Remy Montilyet

Aspiring Casanova

Description:

Remy Montilyet is the youngest son of a declining merchant family from Antiva, but from the way he carries himself (and talks about himself), you’d think he was an actual merchant prince. The Montilyet name holds a little weight (if you follow world events, you might have heard it floating around hand in hand with talk of the Inquisition), but it’s pretty clear that Remy is the baby of the family. He thinks he’s got a handle on the Montilyet’s trade business, and he certainly comes equipped with their connections, but you can tell from his stories that his two older brothers are actually the ones running the operation. While he’s not quite the cunning businessman he thinks he is, though, it doesn’t take you long to realize that he has an almost absurdly keen mind for inventory. Not only can he rattle off exactly how much of any given item you have in store, but he knows how big it is, how much it weighs, the best way to move it, and exactly how long it will last before you need to resupply.

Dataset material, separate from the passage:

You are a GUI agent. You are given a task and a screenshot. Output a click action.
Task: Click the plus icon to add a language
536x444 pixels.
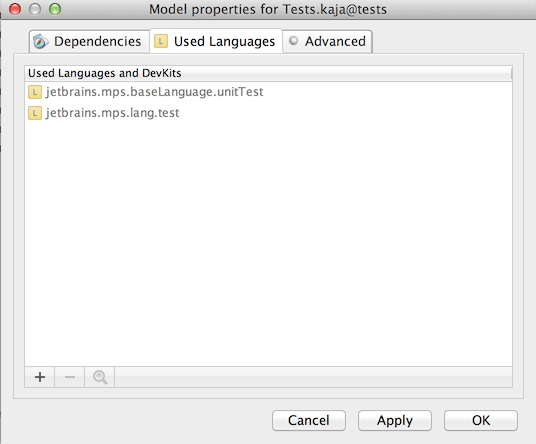click(40, 377)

And he’s actually… oh, god, he’s actually a little bit charming? No, no, he’s sleazy, and arrogant, and full of himself. A terrible, cocky sonofabitch who uses some of the worst pickup lines you’ve ever heard in your life. But he has this smooth, sultry Antivan accent, and really, really long eyelashes, and the kind of smug sexy smile that you know he practiced in the mirror. And he’ll slide into the seat next to you when you’re sitting at the bar and tell you that your lips are like a rose in bloom or something equally awful and cheesy, but he doesn’t get in your space, and if you say his name, sternly, he’ll hold his hands up and offer his apologies with a good night, my lady, or pleasant evening, good sir, and take his leave. If you let him, though, he’ll keep flattering you until you’re sitting close and talking low, and he’ll tell you varyingly plausible stories about his (or his family’s) adventures and exploits – often involving dashing Rivaini pirates and more danger than you think an average mercantile ship could probably find itself in. Other than maybe a little light arm touching, though, he never makes a move, and if you don’t, either, eventually he’ll thank you for a lovely evening, kiss the back of your hand, and excuse himself – leaving you wondering if you really just spent the last three hours listening to the little brat talking about himself.